■ **Work to be completed**
Reproduce each of the following lines verbatim, preserving every character, space, and line break.

■ **Data shown**
+---+

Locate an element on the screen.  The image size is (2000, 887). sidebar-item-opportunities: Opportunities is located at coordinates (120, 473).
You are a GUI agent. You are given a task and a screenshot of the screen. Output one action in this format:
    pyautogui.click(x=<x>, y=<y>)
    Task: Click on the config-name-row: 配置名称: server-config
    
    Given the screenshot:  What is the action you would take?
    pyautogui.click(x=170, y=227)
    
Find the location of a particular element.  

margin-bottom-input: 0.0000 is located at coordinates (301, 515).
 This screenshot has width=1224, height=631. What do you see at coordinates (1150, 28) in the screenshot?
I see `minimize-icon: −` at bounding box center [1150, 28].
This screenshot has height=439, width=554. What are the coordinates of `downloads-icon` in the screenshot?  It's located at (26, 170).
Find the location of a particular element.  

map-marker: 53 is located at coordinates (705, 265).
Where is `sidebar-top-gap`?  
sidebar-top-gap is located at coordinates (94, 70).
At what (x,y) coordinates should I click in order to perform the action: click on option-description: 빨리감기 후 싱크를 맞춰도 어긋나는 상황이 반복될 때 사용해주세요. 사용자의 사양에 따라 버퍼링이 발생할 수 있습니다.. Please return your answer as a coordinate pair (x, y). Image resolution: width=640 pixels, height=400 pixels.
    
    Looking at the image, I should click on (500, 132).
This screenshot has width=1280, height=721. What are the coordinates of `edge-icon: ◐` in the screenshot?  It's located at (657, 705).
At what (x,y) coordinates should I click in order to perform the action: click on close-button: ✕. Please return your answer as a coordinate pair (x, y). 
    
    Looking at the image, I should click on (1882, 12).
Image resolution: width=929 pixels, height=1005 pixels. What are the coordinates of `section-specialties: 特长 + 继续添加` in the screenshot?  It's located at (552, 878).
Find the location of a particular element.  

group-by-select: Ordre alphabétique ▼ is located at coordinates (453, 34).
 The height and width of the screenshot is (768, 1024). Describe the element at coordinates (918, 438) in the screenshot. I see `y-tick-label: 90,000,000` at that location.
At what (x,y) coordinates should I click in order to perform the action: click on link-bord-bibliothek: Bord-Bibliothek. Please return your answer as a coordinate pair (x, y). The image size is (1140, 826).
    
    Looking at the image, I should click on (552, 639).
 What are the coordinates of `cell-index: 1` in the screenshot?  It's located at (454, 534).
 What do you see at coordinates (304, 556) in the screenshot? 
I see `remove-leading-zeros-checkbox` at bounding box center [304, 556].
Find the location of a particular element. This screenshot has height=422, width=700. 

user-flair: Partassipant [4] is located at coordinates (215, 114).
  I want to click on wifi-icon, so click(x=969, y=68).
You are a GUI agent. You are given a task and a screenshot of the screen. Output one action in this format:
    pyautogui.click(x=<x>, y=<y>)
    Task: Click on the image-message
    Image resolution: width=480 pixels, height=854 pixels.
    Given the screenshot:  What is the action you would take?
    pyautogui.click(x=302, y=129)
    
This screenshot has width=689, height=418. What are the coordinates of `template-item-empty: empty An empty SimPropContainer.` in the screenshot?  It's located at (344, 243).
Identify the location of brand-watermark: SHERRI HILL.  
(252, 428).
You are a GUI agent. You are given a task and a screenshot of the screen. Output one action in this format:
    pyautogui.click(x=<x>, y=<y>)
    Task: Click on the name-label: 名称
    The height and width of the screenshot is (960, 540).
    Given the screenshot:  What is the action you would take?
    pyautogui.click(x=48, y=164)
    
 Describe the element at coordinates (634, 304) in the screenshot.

+---+

■ **Solution**
Locate an element on the screen.  The image size is (2000, 887). sidebar-item-opportunities: Opportunities is located at coordinates (120, 473).
You are a GUI agent. You are given a task and a screenshot of the screen. Output one action in this format:
    pyautogui.click(x=<x>, y=<y>)
    Task: Click on the config-name-row: 配置名称: server-config
    
    Given the screenshot:  What is the action you would take?
    pyautogui.click(x=170, y=227)
    
Find the location of a particular element.  

margin-bottom-input: 0.0000 is located at coordinates (301, 515).
 This screenshot has width=1224, height=631. What do you see at coordinates (1150, 28) in the screenshot?
I see `minimize-icon: −` at bounding box center [1150, 28].
This screenshot has height=439, width=554. What are the coordinates of `downloads-icon` in the screenshot?  It's located at (26, 170).
Find the location of a particular element.  

map-marker: 53 is located at coordinates (705, 265).
Where is `sidebar-top-gap`?  
sidebar-top-gap is located at coordinates (94, 70).
At what (x,y) coordinates should I click in order to perform the action: click on option-description: 빨리감기 후 싱크를 맞춰도 어긋나는 상황이 반복될 때 사용해주세요. 사용자의 사양에 따라 버퍼링이 발생할 수 있습니다.. Please return your answer as a coordinate pair (x, y). Image resolution: width=640 pixels, height=400 pixels.
    
    Looking at the image, I should click on (500, 132).
This screenshot has width=1280, height=721. What are the coordinates of `edge-icon: ◐` in the screenshot?  It's located at (657, 705).
At what (x,y) coordinates should I click in order to perform the action: click on close-button: ✕. Please return your answer as a coordinate pair (x, y). 
    
    Looking at the image, I should click on (1882, 12).
Image resolution: width=929 pixels, height=1005 pixels. What are the coordinates of `section-specialties: 特长 + 继续添加` in the screenshot?  It's located at (552, 878).
Find the location of a particular element.  

group-by-select: Ordre alphabétique ▼ is located at coordinates (453, 34).
 The height and width of the screenshot is (768, 1024). Describe the element at coordinates (918, 438) in the screenshot. I see `y-tick-label: 90,000,000` at that location.
At what (x,y) coordinates should I click in order to perform the action: click on link-bord-bibliothek: Bord-Bibliothek. Please return your answer as a coordinate pair (x, y). The image size is (1140, 826).
    
    Looking at the image, I should click on (552, 639).
 What are the coordinates of `cell-index: 1` in the screenshot?  It's located at (454, 534).
 What do you see at coordinates (304, 556) in the screenshot? 
I see `remove-leading-zeros-checkbox` at bounding box center [304, 556].
Find the location of a particular element. This screenshot has height=422, width=700. 

user-flair: Partassipant [4] is located at coordinates (215, 114).
  I want to click on wifi-icon, so click(x=969, y=68).
You are a GUI agent. You are given a task and a screenshot of the screen. Output one action in this format:
    pyautogui.click(x=<x>, y=<y>)
    Task: Click on the image-message
    Image resolution: width=480 pixels, height=854 pixels.
    Given the screenshot:  What is the action you would take?
    pyautogui.click(x=302, y=129)
    
This screenshot has width=689, height=418. What are the coordinates of `template-item-empty: empty An empty SimPropContainer.` in the screenshot?  It's located at (344, 243).
Identify the location of brand-watermark: SHERRI HILL.  
(252, 428).
You are a GUI agent. You are given a task and a screenshot of the screen. Output one action in this format:
    pyautogui.click(x=<x>, y=<y>)
    Task: Click on the name-label: 名称
    The height and width of the screenshot is (960, 540).
    Given the screenshot:  What is the action you would take?
    pyautogui.click(x=48, y=164)
    
 Describe the element at coordinates (634, 304) in the screenshot.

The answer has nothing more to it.